Bu hafta sonunun yazısının sırası gelmeden önce geçen hafta sonunu yazalım.
İlk kez gittiğim bir yere gittik. İlk amacımız Kartepe'de kayak yapmaktı. Sonra baktık havalar sıcak tatil olsun kömürden olsun dedik gittik. Burnumuzun dibindeki bu bölge için coğrafi bilgim sıfırmış. Herkesten duyduğum Maşukiye meğer Kartepe'nin eteklerindeymiş. Sapanca gölü ise bu bölgenin enfes manzarasıymış. Üstelik Maşukiye'de dere varmış, minik minik şelaleler varmış. Hava da şurup gibiydi, mayıs ortalaması diyeyim siz anlayın.
Kayak planladığımız için Hazal'ı götürmemeye karar vedim ama ne karar.. Her gün değişti fikrim.
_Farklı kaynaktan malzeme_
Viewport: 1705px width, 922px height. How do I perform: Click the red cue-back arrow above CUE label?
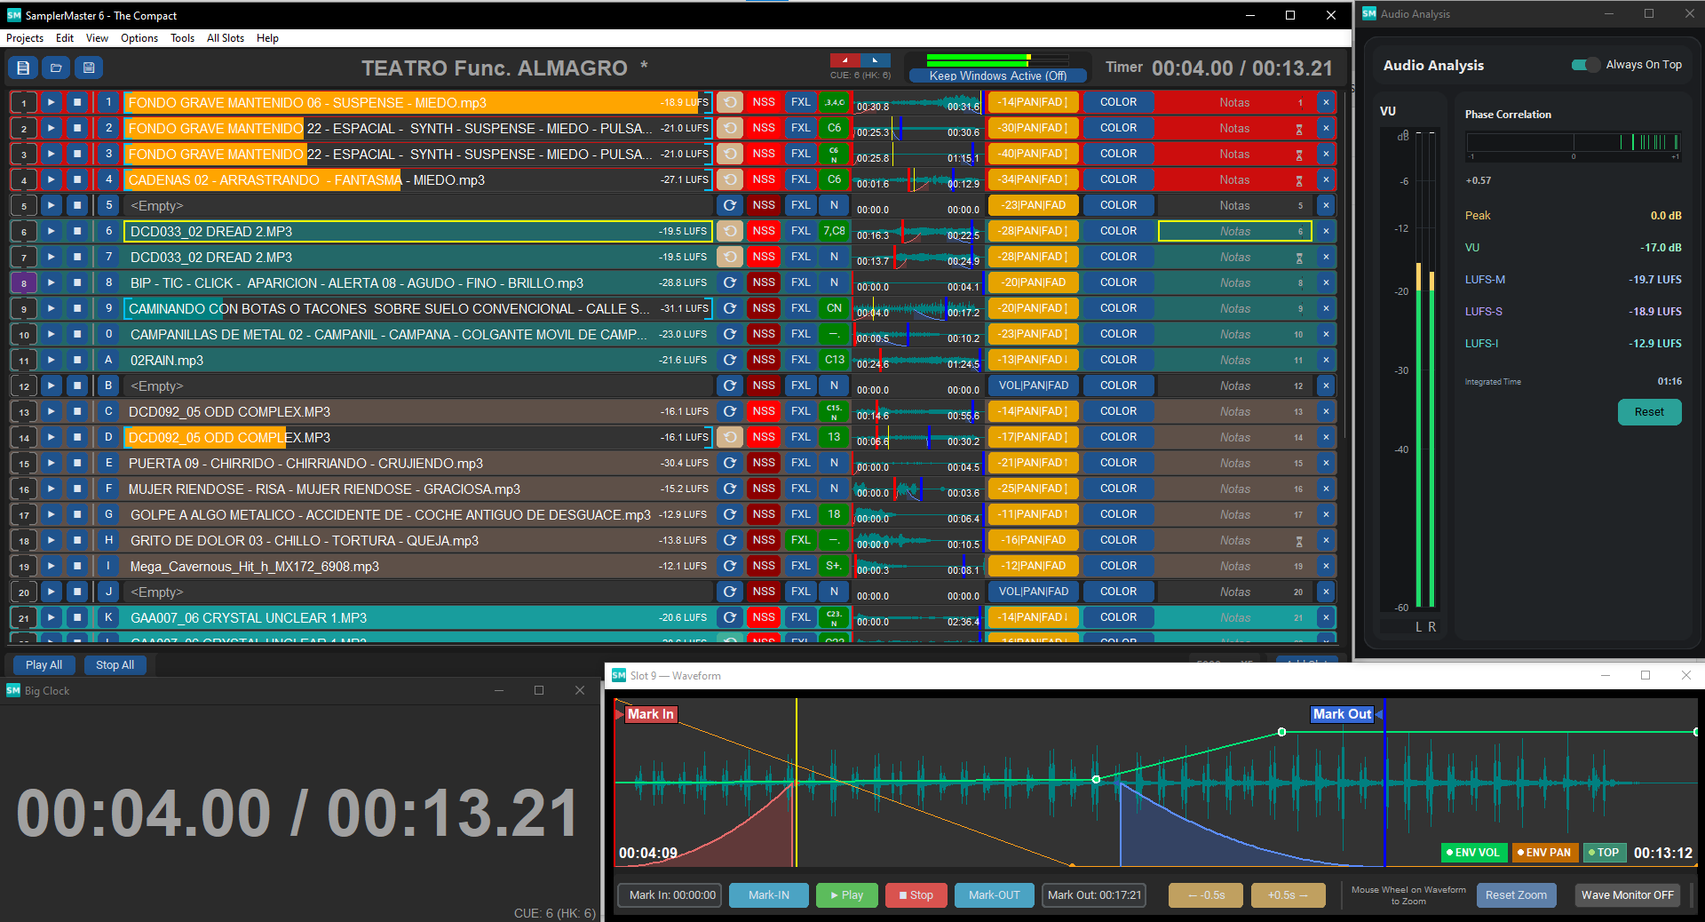point(845,60)
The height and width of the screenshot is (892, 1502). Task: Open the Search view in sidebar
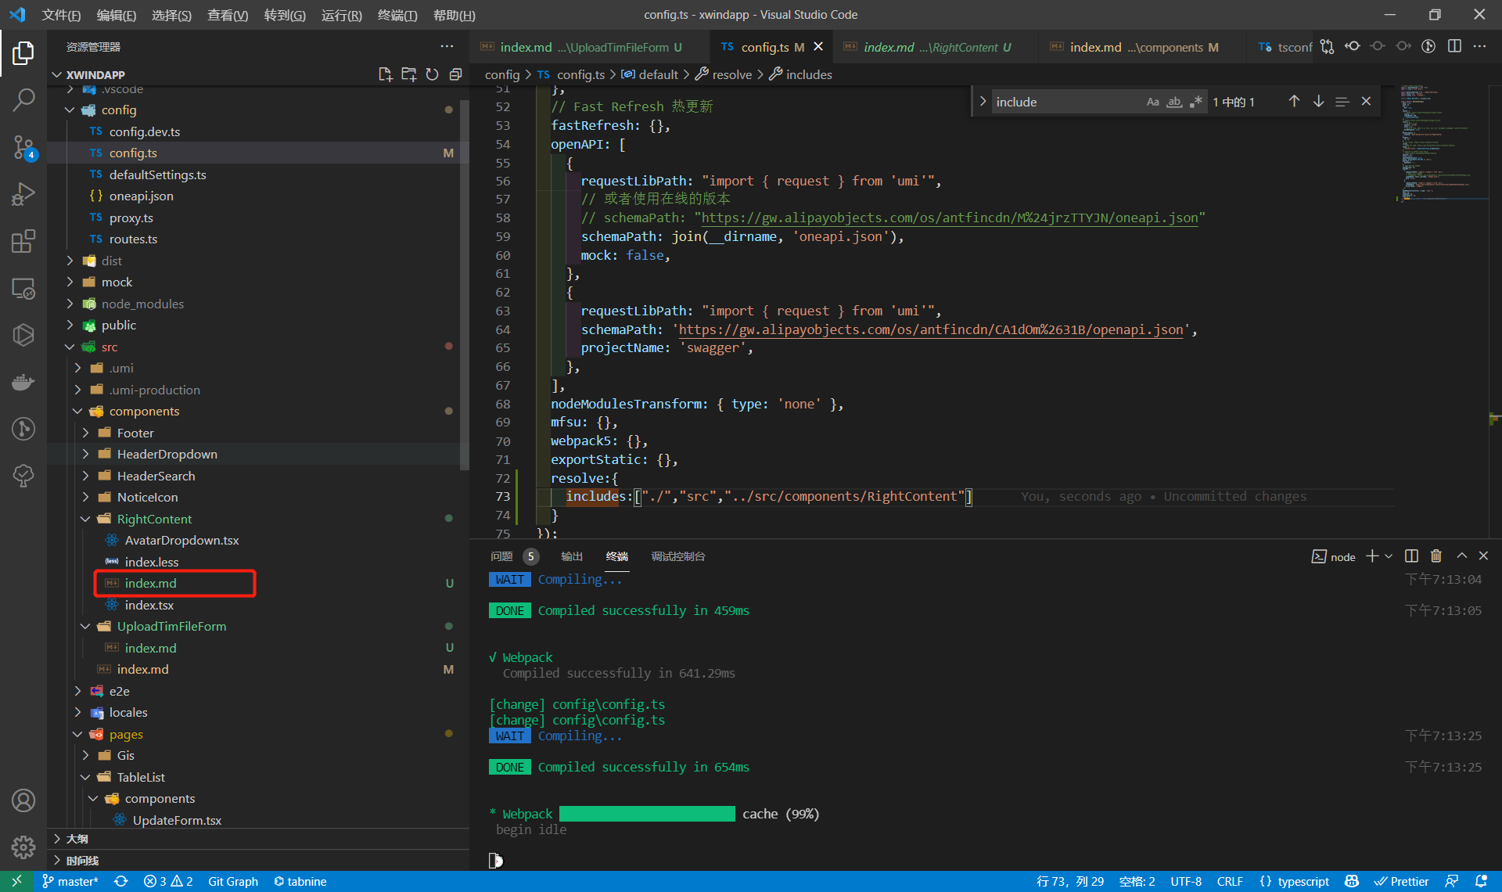pyautogui.click(x=23, y=99)
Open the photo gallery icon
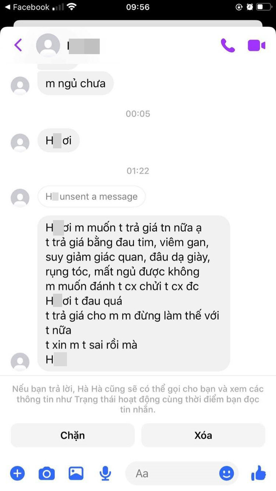The image size is (276, 491). tap(76, 473)
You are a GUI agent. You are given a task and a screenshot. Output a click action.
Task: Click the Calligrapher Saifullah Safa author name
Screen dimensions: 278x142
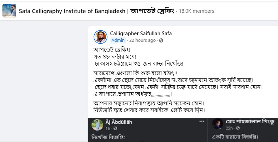(141, 34)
Netice de hem anneannesi hem de babaannesine emanet edip gittik.
Önce oteli bulduk, Maşukiye'den Kartepe'ye çıkarken
Motali otelinde kaldık. Otel yeniydi, temizdi, odamız çok büyük ve ferahtı. Bun ların yanında hizmet hiç iyi değildi. Hizmet değil para odaklıydı. Ben bir daha tercih etmem çünkü bu şekilde yaklaşımdan hiç haz etmem. Odaya eşyamızı bıraktığımız gibi dağ yoluna gittik. Yol üzerinde
Manzara Restaurant'ta arkadaşlarımızla buluştuk ve kahvaltı ettik. Serpme kahvaltıydı bence başarılıydı. Tekrar tercih edebilirim. Zaten açık büfe kahvaltı sevemiyorum. Kahvaltı dedin mi masana menemenin sıcak sıcak gelecek.
Manzara'daki soframız
Güzel kahvaltının ardından tepeye çıktık. Otel tarafına gitmedik. Tabiat parkı tarafına gittik. Çocuklar karda bol bol oynadılar. Kar dediğim de ne kar ne buz, böyle sulu vıcık vıcık bir kar. Tabii Ayaz her milimine kadar ıslandı. Yedek ayakkabı almamak gibi bir hata yapmışım, botları kurutana kadar canım çıktı. Kendime yedek almışım ama :)
ilk gün karlarda Ayaz
soba başı
Hemen oradaki kulübede kuruduk ve bir şeyler içtik. Soba başı harikaydı, tam da kedi gibi uyumalık. Sonra tekrar otele döndük, biraz dinlendik. Bu arada diğer arkadaşlarımız da geldi.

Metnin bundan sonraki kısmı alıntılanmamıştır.